### DATA RECORDS
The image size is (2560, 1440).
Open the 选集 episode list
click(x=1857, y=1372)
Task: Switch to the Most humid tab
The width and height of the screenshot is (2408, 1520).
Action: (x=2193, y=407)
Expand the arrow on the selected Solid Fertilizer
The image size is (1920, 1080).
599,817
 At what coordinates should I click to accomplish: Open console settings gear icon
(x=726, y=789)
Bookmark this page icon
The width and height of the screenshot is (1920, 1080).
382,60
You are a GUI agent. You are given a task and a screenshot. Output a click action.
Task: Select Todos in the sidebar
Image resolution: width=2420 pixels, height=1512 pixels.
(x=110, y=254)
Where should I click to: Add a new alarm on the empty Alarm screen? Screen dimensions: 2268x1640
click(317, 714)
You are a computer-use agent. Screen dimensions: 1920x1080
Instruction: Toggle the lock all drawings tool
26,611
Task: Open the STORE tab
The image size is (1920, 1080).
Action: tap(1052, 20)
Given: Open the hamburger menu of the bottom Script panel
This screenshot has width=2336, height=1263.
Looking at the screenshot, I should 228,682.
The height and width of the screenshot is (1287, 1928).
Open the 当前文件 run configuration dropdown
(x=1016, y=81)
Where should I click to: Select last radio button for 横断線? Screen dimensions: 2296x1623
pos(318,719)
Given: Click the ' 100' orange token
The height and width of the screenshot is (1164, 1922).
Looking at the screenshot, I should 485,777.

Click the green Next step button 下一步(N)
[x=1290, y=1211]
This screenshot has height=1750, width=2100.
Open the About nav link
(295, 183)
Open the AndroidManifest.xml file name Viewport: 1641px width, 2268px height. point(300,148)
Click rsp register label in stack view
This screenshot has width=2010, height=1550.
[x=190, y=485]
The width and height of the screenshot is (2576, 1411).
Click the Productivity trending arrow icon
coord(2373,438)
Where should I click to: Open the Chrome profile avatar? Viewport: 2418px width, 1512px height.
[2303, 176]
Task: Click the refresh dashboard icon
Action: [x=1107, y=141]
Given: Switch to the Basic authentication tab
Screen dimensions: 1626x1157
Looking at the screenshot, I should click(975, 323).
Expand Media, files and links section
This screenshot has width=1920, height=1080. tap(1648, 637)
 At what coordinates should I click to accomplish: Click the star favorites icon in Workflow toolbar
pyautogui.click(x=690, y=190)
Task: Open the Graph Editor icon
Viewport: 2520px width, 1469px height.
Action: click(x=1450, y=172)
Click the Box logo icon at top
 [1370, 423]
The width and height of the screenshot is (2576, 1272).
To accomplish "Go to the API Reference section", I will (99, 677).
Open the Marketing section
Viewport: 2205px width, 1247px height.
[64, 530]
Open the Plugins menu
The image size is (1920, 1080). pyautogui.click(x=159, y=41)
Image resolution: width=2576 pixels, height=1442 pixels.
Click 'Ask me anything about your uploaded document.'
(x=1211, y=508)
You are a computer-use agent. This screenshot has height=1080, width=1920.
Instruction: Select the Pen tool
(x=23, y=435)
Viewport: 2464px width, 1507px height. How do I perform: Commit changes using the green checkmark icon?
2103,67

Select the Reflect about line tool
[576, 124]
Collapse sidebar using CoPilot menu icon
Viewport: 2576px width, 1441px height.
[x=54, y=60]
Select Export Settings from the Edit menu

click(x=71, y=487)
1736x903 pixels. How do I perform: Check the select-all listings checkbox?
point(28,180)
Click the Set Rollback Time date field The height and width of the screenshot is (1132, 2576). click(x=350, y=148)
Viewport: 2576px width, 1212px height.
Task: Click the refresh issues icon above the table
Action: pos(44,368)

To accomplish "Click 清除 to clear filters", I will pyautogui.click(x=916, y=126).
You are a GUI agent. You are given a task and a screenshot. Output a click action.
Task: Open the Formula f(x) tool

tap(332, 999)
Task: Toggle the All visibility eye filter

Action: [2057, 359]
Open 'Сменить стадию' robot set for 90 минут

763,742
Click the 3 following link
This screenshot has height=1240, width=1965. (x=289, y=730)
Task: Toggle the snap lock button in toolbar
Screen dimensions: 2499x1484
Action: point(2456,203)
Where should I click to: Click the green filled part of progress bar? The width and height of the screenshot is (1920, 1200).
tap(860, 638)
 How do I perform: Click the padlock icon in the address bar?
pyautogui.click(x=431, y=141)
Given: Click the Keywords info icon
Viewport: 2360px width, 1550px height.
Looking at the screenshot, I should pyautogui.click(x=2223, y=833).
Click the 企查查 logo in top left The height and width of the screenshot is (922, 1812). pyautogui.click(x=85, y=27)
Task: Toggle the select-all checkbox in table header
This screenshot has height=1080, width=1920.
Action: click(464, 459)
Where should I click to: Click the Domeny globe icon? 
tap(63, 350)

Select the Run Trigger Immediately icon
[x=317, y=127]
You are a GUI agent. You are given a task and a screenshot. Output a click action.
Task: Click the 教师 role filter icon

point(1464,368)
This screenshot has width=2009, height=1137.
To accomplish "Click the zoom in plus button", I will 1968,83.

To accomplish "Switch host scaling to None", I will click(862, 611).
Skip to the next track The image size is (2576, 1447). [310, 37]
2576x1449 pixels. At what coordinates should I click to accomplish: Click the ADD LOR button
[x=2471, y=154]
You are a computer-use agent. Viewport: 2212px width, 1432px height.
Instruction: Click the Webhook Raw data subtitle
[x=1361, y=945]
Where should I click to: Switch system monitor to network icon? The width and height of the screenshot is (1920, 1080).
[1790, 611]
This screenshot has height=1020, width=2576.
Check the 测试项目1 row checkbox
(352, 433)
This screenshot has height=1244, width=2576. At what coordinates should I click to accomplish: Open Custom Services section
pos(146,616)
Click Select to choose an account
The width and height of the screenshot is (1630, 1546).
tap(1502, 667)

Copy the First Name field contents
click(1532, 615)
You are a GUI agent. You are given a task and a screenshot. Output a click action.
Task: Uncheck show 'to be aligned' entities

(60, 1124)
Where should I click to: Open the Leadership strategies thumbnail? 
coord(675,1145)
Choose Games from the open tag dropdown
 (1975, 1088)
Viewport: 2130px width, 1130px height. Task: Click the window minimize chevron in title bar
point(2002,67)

### WORK ORDER
Using the listing, copy every line where the word "computer" shows up.

### SOLVED PROBLEM
You are a computer-use agent. Screen dimensions: 1920x1080
You are a computer-use agent. This screenshot has height=1080, width=1920.
You are a computer-use agent. Viewport: 2212px width, 1432px height.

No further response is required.